## Task details
In the Paul Weitz article, write out the stretch from "The three astronauts" through "hours, 49 minutes." again, changing "parasol" to "umbrella".
BEGIN Selected extract
Former NASA astronaut Paul Weitz, who spent nearly a month in orbit on the first manned Skylab mission in 1973 and flew a decade later as mission commander on the maiden voyage of the Space Shuttle Challenger, has died at 85.

"We're saddened by the loss of retired astronaut Paul Weitz," NASA said on Tuesday.

Weitz died in Flagstaff, Ariz., on Monday; he had been diagnosed with myelodysplastic syndrome, a type of blood cancer.

Weitz was born in Erie, Pa., and graduated from Penn State. He joined the Navy and became an aviator and test pilot, eventually rising to the rank of captain. He was chosen in NASA's fifth round of astronaut selection in 1966, as the agency was ramping up for the Apollo moon program.

On his first space flight, he served as pilot on Skylab-2 (SL-2), along with Apollo 12 veteran Charles "Pete" Conrad, Jr., and Joseph Kerwin, also a rookie on SL-2. The mission to fix Skylab, which had suffered significant damage during the space station's launch, is still considered one of the most difficult and dangerous in the annals of spaceflight.

The three astronauts had to conduct multiple space walks to repair the damaged craft, deploying a giant reflective parasol to act as a sunshade in place of a damaged thermal shield.

"Weitz conducted a 'stand-up EVA' — his head and body protruding out the Apollo command module's hatch while Kerwin held him by the ankles from inside — in an attempt to free [a] stuck [solar] array,' according to CollectSpace.com.

Weitz logged two hours and 11 minutes in space walks and the crew of the mission established a new world record for time in space – 672 hours, 49 minutes.
END Selected extract
BEGIN Dataset entries
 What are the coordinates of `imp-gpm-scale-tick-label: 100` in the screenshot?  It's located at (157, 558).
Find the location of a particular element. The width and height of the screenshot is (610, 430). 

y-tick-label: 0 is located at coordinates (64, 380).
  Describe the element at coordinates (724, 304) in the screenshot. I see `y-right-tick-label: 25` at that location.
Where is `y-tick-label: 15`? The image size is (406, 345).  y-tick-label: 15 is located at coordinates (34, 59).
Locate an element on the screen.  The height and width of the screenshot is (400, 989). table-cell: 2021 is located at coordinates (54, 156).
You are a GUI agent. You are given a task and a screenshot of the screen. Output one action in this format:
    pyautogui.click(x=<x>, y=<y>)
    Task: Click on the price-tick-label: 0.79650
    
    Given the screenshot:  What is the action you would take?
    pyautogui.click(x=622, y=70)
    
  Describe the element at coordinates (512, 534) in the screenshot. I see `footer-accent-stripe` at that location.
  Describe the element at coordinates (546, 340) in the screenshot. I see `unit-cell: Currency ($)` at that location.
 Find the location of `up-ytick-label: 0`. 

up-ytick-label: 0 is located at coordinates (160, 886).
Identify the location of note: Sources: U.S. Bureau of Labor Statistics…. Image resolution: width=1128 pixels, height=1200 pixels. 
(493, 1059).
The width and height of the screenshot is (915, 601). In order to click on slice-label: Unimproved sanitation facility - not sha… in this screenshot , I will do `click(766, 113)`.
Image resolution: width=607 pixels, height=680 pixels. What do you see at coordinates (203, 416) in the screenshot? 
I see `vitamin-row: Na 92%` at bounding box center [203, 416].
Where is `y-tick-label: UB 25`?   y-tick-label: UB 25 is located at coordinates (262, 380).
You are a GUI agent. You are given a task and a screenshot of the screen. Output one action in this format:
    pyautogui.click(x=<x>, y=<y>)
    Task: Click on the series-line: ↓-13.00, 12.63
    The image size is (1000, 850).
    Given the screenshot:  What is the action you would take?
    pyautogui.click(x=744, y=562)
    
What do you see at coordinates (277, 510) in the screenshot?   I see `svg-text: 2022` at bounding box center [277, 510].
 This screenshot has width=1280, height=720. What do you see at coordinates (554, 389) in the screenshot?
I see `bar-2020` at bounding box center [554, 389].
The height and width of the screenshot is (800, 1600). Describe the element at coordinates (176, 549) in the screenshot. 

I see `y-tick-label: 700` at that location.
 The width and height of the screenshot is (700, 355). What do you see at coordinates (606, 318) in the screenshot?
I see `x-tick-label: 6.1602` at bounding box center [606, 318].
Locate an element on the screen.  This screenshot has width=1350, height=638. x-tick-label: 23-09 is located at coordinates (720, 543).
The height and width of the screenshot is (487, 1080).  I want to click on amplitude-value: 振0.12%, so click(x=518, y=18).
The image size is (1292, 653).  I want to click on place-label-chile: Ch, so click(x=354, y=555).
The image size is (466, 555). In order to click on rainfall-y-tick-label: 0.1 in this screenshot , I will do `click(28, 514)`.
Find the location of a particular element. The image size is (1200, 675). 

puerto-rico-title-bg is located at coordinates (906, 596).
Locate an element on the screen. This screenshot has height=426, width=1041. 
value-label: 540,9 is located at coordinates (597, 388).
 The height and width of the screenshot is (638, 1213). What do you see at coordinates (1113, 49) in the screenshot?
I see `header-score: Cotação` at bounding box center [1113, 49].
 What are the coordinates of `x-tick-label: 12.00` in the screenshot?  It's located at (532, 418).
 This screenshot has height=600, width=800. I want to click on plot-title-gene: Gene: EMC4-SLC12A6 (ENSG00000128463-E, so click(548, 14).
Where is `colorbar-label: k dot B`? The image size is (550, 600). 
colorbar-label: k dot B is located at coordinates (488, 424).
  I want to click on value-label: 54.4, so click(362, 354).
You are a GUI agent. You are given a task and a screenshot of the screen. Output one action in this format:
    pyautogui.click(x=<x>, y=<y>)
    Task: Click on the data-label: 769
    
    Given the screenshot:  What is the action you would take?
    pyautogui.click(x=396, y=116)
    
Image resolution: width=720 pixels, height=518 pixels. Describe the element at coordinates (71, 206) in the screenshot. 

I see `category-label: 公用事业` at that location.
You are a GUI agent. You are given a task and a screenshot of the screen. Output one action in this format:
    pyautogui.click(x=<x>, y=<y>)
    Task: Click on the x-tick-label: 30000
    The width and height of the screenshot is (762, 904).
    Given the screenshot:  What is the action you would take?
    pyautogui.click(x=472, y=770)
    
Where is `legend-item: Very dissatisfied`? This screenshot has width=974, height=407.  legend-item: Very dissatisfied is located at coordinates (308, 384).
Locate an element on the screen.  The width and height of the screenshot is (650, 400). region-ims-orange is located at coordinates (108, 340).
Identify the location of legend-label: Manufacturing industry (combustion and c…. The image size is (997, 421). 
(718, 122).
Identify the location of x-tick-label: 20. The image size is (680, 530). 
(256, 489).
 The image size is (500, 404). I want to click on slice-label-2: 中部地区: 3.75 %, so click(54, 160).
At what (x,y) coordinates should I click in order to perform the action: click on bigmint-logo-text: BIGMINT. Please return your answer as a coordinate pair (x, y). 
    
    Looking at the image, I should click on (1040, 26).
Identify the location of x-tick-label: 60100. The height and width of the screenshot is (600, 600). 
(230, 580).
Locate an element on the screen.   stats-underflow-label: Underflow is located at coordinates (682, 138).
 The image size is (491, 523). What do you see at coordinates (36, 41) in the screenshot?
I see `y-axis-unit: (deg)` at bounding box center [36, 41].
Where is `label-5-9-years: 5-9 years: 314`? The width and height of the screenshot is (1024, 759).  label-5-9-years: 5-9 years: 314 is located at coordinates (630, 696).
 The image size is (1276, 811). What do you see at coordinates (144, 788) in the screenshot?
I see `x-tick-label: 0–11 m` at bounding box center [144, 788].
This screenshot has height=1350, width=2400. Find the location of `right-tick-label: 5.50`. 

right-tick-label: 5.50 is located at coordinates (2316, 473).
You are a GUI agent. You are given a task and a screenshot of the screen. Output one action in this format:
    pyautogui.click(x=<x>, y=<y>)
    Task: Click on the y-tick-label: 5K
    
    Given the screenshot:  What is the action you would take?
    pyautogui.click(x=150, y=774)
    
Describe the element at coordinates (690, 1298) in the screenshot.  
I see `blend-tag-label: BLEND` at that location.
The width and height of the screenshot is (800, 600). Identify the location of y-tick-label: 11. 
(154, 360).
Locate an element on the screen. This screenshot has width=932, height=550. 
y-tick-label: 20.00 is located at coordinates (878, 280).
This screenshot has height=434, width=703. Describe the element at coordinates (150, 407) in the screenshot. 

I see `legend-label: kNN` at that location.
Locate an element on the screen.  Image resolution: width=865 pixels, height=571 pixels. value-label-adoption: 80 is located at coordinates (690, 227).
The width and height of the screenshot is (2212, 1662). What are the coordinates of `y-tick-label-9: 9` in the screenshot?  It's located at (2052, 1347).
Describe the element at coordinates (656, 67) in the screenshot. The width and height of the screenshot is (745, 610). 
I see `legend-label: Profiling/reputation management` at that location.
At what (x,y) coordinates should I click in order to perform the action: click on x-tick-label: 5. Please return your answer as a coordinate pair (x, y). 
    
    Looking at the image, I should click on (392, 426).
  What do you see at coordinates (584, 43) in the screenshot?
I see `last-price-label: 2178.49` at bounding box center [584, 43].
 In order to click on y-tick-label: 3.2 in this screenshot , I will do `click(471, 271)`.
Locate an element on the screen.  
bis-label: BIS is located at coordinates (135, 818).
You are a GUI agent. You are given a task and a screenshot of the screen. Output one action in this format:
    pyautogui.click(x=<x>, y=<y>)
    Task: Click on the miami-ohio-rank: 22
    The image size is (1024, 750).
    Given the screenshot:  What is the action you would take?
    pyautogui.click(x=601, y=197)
END Dataset entries
## Answer to the exercise
The three astronauts had to conduct multiple space walks to repair the damaged craft, deploying a giant reflective umbrella to act as a sunshade in place of a damaged thermal shield.

"Weitz conducted a 'stand-up EVA' — his head and body protruding out the Apollo command module's hatch while Kerwin held him by the ankles from inside — in an attempt to free [a] stuck [solar] array,' according to CollectSpace.com.

Weitz logged two hours and 11 minutes in space walks and the crew of the mission established a new world record for time in space – 672 hours, 49 minutes.